If you represent a patient support/assistance program (PSP) then you will be familiar with at least some of the information contained in this website, particularly in this section. The goal of this site is to provide a central resource on prior authorization for all prior authorization stakeholders.
Prior authorization is typically required for specialty drugs (drugs over $10,000 annually per patient). Specialty drugs make up an increasing percentage of expenditures for employers and other sponsors of group benefit plans.

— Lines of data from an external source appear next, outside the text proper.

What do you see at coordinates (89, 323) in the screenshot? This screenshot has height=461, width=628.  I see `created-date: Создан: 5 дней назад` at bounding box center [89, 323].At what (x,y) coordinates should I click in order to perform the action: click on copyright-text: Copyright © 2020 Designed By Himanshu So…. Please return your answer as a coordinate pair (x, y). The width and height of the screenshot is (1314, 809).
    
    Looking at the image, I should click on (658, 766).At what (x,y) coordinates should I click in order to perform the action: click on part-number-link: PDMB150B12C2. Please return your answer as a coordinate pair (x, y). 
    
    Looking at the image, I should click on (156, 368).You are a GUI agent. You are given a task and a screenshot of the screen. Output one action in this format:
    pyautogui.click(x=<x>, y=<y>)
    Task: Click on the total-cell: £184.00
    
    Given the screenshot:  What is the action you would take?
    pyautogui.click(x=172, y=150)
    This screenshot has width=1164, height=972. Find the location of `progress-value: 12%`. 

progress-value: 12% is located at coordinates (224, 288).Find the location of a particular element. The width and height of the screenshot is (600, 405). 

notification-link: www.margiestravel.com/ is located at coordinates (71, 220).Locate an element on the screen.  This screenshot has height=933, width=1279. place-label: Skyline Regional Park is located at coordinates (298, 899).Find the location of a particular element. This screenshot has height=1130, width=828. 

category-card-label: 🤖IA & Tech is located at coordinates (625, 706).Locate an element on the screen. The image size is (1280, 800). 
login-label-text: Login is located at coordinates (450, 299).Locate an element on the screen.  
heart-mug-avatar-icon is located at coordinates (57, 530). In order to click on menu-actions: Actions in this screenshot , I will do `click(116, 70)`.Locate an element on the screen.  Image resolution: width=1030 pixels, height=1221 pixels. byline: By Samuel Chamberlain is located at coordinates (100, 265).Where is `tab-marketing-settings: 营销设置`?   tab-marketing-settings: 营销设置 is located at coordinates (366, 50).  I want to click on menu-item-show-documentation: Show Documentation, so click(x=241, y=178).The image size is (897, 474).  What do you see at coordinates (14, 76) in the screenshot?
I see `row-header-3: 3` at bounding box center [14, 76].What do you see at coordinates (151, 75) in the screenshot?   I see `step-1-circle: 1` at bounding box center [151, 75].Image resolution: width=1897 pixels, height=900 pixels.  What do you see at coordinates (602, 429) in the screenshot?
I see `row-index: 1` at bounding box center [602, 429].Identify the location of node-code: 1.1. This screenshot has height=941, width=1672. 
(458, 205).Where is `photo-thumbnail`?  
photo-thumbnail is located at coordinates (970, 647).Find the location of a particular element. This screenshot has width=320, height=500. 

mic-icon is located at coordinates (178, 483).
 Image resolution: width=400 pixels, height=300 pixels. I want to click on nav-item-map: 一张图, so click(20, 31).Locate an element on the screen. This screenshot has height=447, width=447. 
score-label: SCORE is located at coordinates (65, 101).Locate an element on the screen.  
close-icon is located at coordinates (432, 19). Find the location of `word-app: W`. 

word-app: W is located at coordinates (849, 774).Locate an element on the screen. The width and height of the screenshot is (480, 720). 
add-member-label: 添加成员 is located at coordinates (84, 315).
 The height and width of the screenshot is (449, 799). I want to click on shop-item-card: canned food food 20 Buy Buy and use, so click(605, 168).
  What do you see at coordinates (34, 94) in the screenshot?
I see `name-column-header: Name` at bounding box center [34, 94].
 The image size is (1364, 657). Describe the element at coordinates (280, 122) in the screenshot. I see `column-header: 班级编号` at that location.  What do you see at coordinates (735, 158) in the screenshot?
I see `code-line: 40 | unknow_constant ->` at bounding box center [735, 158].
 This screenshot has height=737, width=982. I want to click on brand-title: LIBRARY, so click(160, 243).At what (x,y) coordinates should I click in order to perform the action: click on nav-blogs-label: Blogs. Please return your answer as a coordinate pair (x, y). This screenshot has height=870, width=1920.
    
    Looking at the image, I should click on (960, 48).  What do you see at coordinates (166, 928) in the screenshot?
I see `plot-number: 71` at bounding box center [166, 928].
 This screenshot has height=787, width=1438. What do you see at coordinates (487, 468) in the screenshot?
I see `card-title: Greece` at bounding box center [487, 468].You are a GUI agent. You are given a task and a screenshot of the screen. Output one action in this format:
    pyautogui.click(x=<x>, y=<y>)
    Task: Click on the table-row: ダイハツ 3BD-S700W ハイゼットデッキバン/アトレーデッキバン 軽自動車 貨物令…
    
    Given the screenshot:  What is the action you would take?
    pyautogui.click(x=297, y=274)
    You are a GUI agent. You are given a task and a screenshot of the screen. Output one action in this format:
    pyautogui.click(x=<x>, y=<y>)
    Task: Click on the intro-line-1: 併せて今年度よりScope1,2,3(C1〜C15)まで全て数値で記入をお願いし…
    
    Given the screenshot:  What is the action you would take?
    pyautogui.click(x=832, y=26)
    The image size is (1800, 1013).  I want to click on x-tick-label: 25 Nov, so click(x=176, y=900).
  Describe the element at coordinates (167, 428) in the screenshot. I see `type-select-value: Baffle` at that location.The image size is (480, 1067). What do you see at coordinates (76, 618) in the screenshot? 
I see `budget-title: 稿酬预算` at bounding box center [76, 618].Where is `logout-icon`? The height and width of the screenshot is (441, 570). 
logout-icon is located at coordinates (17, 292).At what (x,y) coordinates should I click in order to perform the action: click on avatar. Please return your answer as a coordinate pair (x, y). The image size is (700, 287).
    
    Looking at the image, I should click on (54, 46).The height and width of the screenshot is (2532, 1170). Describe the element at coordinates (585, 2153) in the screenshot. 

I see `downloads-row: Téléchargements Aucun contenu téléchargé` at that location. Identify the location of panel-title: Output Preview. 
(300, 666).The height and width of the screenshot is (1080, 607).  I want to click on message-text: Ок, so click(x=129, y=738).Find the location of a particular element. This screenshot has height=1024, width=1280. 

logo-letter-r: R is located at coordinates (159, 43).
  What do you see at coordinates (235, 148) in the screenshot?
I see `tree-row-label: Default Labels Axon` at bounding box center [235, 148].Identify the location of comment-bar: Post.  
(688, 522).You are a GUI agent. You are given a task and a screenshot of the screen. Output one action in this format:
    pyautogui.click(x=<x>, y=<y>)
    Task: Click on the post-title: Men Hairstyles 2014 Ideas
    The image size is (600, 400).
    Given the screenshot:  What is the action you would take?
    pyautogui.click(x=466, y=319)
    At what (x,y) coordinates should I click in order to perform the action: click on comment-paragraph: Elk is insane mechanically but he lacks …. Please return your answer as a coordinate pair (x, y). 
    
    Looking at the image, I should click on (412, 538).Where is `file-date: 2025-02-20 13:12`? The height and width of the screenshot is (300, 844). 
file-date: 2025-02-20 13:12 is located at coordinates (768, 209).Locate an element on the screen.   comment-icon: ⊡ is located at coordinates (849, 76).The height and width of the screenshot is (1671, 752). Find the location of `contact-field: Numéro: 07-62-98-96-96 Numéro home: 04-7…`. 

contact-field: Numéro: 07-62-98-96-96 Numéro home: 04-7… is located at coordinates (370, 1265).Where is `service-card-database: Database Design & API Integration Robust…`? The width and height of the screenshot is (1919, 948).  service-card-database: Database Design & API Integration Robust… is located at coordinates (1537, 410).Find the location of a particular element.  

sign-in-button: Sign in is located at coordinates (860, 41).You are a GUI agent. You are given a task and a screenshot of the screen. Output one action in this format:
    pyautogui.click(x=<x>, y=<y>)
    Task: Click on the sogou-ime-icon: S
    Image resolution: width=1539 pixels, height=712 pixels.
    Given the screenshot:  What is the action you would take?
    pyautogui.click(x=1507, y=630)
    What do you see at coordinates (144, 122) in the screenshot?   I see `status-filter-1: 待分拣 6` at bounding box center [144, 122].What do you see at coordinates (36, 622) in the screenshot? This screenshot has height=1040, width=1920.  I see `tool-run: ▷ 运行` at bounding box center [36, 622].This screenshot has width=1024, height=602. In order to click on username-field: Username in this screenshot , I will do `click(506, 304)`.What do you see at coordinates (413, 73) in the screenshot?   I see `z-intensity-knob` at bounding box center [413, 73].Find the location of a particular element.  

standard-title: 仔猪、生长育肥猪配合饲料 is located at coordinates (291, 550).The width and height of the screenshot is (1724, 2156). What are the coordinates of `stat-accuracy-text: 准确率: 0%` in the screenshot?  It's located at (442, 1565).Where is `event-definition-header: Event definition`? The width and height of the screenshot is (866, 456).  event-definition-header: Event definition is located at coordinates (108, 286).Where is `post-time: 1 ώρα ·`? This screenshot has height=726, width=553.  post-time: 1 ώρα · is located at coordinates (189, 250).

Prior authorization is in place to ensure that the medication prescribed is necessary and appropriate to manage over healthcare costs under group benefit plans.
Most patients you encounter as a patient support/assistance program will have been prescribed a specialty drug requiring prior authorization by their physician. Insurance companies or pharmacy benefit managers (payers) will often have a prior authorization drug list on their website for drugs that require prior authorization. Some may include the required claim forms that can be printed for your use, but others may not.
Insurers designate some drugs under group plans as specialty drugs that require prior authorization, or prior approval, before the drug is dispensed. The list of drugs that require prior authorization can vary between insurance policies and insurance companies.
Claim forms can be found either on the insurer website or by contacting the insurer directly. Claims are submitted via fax or mail, and often take 7-10 days for a decision to be made.
Encourage the patient to ask their insurer why their claim was denied. Appeals may require additional medical documentation or more information, the drug prescribed may not be in the insurer’s list of eligible drugs or the drug may have been prescribed ‘off label’.